**OBJETIVO**
Por favor, escreva a continuação do texto sobre cyberbullying no Orkut, começando logo depois da última frase apresentada.

Resumo: O artigo discute brevemente a prática do denominado cyberbullying exemplificando sua ocorrência na rede social Orkut através do recurso “banimento” de membros nos ambientes “comunidades”. Procura demonstrar a possibilidade do cyberbullying no “banimento” através da análise das características do fenômeno na hipótese exemplificada. Defende a necessidade de imposição de indenização dura, justa e aplicada com a presteza necessária ao justo ressarcimento da vítima e ao desestímulo da reincidência por parte do agressor.
Palavras-chave: cyberbullying; Orkut; comunidades; banimento; dano moral
Abstract: The article briefly discusses the practice of so-called cyberbullying exemplifying its occurrence in the Orkut social network through the use of “banishment” of members in environments “communities.” It seeks to demonstrate the possibility of cyberbullying in the “banishment” by analyzing the characteristics of the phenomenon exemplified in the case. Defends the necessity of imposition of compensation hard fair and applied with the necessary promptly to fair compensation for the victim and to discourage recidivism by the offender.
Keywords: cyberbullying, Orkut, communities, banishment; moral damages
Podemos definir Bullying como a agressão intencional e repetidamente praticada pelo agressor(es) contra a(s) vítima(s), consistente em atos comissivos e omissivos de ameaça, opressão, intimidação, humilhação, tirania ou maustratos físicos e/ou mentais, objetivando minar ao máximo a vontade, o bem estar mental e físico do(s) agredido(s). Seu fim único, e de regra desvinculado de qualquer motivação razoável, é destruir a autoestima e os mecanismos psíquicos adaptativos que permitem à(s) vítima(s) a inserção e convivência saudável em seu meio social, obrigando-a(s) à reclusão como único recurso para a evitação das contínuas e reiteradas violências físicas e psicológicas praticadas pelo(s) agressor(es) e que degradam o ambiente onde ocorrem a ponto de torna-lo para a vítima intolerável.

**DADOS**
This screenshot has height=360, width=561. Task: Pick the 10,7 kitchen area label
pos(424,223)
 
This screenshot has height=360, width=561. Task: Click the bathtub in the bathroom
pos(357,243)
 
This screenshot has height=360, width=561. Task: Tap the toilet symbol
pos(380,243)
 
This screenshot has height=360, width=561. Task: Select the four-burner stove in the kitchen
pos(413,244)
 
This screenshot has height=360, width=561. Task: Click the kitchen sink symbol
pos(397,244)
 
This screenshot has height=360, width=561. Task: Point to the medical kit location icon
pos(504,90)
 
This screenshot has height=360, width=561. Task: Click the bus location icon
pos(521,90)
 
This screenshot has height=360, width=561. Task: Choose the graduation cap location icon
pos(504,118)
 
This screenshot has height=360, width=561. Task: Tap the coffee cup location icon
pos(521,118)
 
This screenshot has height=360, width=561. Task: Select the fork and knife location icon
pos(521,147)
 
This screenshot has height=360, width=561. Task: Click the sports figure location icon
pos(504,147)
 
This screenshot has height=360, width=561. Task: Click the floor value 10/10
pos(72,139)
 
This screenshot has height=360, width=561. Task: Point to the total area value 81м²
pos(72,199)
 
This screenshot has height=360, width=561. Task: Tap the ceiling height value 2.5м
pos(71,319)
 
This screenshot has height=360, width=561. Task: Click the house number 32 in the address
==
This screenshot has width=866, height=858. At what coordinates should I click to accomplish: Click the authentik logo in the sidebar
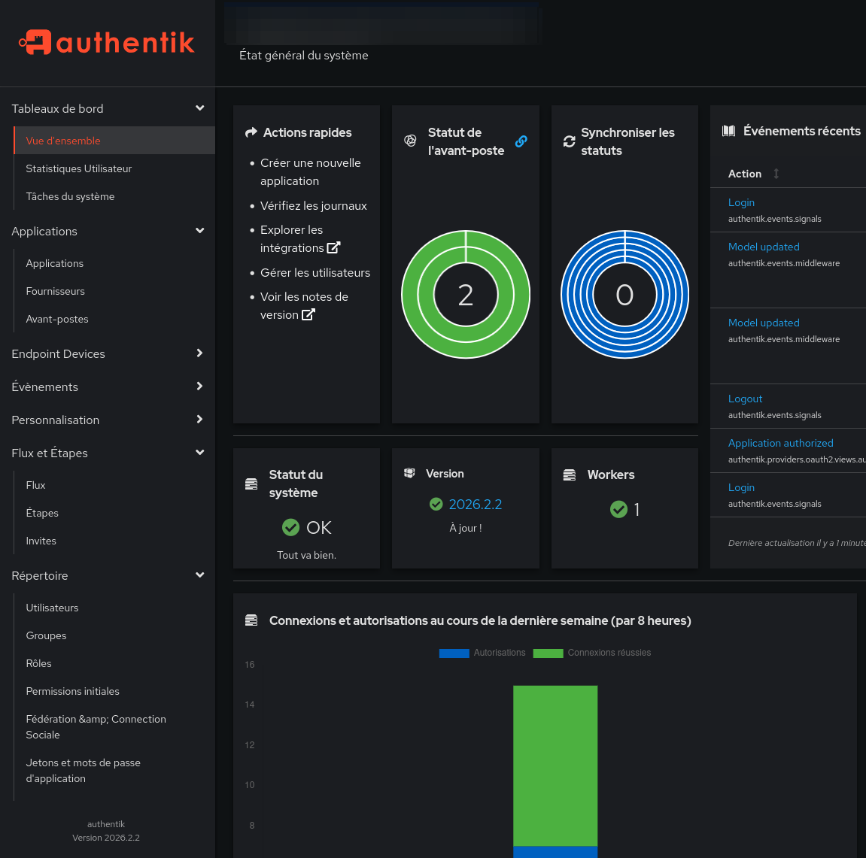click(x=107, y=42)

**RESPOSTA**
O bullying, diferentemente do que creem muito, é fenômeno social que acompanha a humanidade desde os primórdios da civilização. Apenas o seu reconhecimento como prática danosa, nociva ao indivíduo, e por consequência à sociedade humana, se deu recentemente, como reflexo do reconhecimento social e jurídico de que é inerente ao Homem e fundamental para sobrevivência da sociedade o respeito à dignidade e o reconhecimento do valor da pessoa humana individualmente considerada (Declaração Universal dos Direitos Humanos – 1948).
O engenho humano continuamente produz tecnologias que diminuem as distâncias e globalizam o conhecimento. Mas estas mesmas tecnologias que democratizam o que de melhor existe no espírito humano, como por exemplo dar visibilidade às diferenças e misérias humanas e permitir concomitantemente a globalização das ações de combate a elas, também ampliam as possibilidades de expressão do que há de pior na natureza humana.
Para Bill Belsey, um dos pioneiros no estudo do bullying mediado pelas tecnologias de comunicação, o cyberbullying pode ser definido como aquele que: “envolve o uso de tecnologias da informação e da comunicação como e-mails, celulares, pagers, mensagens instantâneas, salas de bate-papo, sites difamatórios, enquetes pessoais com fins pejorativos colocados on-line, etc., com a finalidade de legitimar comportamentos hostis, deliberados e repetitivos, produzidos individualmente ou em grupos, para causar danos a outros” (http://www.cyberbullying.org/).
Práticas comissivas, ou seja, consistentes num fazer por parte do agressor, são de regra facilmente identificáveis pela vítima e quem tenha virtualmente estado presente à sua prática ou continuidade da produção de seus efeitos. As práticas consistentes em fazer algo ocorrem de regra de forma declarada, aberta senão para todos, ao menos para um grupo composto por aqueles com quem a vítima tem ou deseja conviver virtualmente.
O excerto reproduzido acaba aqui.